- **SUPPLIED MATERIAL**:
BEGIN

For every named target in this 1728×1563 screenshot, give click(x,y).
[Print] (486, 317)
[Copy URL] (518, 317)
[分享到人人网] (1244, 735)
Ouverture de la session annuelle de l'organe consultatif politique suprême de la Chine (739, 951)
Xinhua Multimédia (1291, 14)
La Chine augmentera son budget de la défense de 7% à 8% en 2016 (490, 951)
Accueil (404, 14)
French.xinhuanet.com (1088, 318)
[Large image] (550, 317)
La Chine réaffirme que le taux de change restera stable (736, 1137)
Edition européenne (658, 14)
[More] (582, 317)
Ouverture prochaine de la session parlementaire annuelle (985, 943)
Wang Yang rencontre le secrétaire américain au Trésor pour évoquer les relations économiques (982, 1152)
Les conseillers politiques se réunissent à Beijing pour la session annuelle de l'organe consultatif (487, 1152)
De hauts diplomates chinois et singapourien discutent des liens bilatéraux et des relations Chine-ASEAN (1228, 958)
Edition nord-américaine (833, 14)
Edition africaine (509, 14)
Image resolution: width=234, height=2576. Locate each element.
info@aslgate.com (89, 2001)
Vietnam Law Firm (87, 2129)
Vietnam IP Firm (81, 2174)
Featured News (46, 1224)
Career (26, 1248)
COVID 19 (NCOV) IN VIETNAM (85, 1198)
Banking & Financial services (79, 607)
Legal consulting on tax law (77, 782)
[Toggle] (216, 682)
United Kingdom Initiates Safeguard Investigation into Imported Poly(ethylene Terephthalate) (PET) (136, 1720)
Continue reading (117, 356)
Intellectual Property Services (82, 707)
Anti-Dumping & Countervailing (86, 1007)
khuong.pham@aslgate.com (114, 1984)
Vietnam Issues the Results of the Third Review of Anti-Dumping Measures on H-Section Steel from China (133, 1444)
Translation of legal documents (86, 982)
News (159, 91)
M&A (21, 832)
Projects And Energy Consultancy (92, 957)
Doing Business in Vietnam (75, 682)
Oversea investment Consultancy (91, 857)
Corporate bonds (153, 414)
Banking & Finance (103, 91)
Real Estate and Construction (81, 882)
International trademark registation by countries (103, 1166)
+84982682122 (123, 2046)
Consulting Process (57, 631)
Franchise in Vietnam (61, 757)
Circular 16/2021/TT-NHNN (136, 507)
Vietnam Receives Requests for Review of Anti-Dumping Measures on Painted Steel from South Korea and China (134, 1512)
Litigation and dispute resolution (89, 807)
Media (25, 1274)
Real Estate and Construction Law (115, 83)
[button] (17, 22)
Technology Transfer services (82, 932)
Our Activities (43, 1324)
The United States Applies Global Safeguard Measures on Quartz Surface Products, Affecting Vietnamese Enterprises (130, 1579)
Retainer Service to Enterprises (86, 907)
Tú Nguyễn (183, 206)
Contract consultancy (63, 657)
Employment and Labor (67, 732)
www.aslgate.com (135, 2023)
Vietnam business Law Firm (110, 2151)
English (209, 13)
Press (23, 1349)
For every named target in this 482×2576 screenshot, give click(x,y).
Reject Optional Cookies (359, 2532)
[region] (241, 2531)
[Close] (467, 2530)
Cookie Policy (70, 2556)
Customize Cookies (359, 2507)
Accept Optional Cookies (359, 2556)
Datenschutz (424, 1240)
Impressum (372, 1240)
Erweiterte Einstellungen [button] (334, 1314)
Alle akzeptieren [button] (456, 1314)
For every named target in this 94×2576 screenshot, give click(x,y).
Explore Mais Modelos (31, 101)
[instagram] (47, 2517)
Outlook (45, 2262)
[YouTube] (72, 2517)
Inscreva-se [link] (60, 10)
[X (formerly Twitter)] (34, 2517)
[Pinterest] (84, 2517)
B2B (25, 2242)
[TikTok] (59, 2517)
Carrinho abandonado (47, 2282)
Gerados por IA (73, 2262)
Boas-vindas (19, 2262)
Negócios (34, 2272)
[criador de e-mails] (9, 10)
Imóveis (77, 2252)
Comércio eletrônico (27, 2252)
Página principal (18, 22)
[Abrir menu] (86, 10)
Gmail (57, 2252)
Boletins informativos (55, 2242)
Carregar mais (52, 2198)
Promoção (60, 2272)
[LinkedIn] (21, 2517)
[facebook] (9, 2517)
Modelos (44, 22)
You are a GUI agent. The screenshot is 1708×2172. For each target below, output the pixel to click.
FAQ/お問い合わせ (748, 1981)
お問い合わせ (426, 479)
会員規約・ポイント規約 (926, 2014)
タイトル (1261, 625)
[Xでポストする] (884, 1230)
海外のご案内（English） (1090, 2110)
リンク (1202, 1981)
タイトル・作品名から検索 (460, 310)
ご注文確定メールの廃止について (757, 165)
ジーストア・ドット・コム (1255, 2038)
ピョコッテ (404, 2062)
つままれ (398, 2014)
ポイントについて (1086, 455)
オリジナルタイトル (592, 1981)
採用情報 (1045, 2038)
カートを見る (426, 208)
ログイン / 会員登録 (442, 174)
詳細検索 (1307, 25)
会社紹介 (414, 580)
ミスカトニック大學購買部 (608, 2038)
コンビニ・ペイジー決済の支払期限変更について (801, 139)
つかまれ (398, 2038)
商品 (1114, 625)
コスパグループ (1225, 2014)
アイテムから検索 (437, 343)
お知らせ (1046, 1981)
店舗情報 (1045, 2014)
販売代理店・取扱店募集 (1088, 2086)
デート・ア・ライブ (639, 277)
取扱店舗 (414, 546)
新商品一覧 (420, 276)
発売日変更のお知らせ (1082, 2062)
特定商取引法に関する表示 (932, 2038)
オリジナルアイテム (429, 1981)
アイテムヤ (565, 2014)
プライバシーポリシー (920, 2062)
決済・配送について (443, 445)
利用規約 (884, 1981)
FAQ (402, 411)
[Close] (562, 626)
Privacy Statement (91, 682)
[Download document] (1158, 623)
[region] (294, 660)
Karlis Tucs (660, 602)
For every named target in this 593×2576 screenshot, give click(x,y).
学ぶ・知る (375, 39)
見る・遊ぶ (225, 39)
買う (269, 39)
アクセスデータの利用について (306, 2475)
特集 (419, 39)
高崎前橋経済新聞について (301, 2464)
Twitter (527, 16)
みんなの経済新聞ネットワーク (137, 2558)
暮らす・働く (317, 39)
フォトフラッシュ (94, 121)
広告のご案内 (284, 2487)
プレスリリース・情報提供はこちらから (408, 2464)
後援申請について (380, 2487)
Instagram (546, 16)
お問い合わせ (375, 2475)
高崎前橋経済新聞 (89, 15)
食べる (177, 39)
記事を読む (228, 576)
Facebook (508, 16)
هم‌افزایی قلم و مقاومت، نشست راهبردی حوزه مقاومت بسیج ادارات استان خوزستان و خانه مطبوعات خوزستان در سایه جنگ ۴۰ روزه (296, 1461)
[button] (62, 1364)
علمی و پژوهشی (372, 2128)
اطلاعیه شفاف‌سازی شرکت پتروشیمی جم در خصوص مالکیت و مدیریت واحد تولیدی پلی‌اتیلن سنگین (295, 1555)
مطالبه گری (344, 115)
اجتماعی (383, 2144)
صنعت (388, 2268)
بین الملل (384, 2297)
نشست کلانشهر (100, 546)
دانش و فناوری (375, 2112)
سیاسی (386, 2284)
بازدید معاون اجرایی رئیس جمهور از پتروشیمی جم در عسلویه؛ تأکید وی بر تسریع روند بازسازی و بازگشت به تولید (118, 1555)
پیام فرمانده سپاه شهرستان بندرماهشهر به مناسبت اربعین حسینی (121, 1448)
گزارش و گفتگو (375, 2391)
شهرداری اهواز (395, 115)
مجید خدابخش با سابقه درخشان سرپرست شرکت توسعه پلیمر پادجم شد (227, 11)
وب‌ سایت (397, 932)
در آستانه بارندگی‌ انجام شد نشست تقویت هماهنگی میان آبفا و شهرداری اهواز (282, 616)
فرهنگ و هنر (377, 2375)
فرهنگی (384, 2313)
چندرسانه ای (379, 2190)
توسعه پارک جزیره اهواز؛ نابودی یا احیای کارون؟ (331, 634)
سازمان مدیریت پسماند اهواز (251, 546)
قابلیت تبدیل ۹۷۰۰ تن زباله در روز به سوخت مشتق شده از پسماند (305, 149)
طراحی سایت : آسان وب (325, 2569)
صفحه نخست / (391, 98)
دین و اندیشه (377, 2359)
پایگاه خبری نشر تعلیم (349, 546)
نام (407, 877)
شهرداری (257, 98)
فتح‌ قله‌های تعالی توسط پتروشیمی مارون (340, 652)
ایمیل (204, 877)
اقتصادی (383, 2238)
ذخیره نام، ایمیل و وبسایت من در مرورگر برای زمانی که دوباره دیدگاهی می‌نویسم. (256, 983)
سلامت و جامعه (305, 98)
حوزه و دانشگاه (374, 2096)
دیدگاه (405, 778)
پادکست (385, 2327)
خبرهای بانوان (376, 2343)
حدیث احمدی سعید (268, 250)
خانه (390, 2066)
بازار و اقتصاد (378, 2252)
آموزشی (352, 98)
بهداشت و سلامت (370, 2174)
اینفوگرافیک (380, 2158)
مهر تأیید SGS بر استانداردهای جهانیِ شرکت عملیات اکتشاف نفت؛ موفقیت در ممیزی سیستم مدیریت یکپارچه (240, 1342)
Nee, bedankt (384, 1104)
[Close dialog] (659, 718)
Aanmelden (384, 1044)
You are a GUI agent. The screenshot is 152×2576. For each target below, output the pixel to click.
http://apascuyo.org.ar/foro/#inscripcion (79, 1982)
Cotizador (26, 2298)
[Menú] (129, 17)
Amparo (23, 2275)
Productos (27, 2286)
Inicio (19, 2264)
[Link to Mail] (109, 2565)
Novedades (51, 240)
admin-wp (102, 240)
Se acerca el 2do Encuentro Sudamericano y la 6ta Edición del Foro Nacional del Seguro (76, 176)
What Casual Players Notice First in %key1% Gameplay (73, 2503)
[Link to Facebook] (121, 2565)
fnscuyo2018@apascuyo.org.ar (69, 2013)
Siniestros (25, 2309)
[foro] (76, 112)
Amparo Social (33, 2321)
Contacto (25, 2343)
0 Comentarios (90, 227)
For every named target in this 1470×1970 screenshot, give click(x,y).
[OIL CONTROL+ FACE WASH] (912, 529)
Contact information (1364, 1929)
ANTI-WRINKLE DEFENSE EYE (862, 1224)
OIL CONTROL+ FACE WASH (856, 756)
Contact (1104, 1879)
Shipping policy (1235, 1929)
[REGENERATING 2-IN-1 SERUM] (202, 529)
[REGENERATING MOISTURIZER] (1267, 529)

END

- **WORK ITEM**: Reproduce, with both ends included, the lines from the one holding "بازار و اقتصاد (378, 2252)" to the end of the records above.

- **REPLY**:
بازار و اقتصاد (378, 2252)
آموزشی (352, 98)
بهداشت و سلامت (370, 2174)
اینفوگرافیک (380, 2158)
مهر تأیید SGS بر استانداردهای جهانیِ شرکت عملیات اکتشاف نفت؛ موفقیت در ممیزی سیستم مدیریت یکپارچه (240, 1342)
Nee, bedankt (384, 1104)
[Close dialog] (659, 718)
Aanmelden (384, 1044)
You are a GUI agent. The screenshot is 152×2576. For each target below, output the pixel to click.
http://apascuyo.org.ar/foro/#inscripcion (79, 1982)
Cotizador (26, 2298)
[Menú] (129, 17)
Amparo (23, 2275)
Productos (27, 2286)
Inicio (19, 2264)
[Link to Mail] (109, 2565)
Novedades (51, 240)
admin-wp (102, 240)
Se acerca el 2do Encuentro Sudamericano y la 6ta Edición del Foro Nacional del Seguro (76, 176)
What Casual Players Notice First in %key1% Gameplay (73, 2503)
[Link to Facebook] (121, 2565)
fnscuyo2018@apascuyo.org.ar (69, 2013)
Siniestros (25, 2309)
[foro] (76, 112)
Amparo Social (33, 2321)
Contacto (25, 2343)
0 Comentarios (90, 227)
For every named target in this 1470×1970 screenshot, give click(x,y).
[OIL CONTROL+ FACE WASH] (912, 529)
Contact information (1364, 1929)
ANTI-WRINKLE DEFENSE EYE (862, 1224)
OIL CONTROL+ FACE WASH (856, 756)
Contact (1104, 1879)
Shipping policy (1235, 1929)
[REGENERATING 2-IN-1 SERUM] (202, 529)
[REGENERATING MOISTURIZER] (1267, 529)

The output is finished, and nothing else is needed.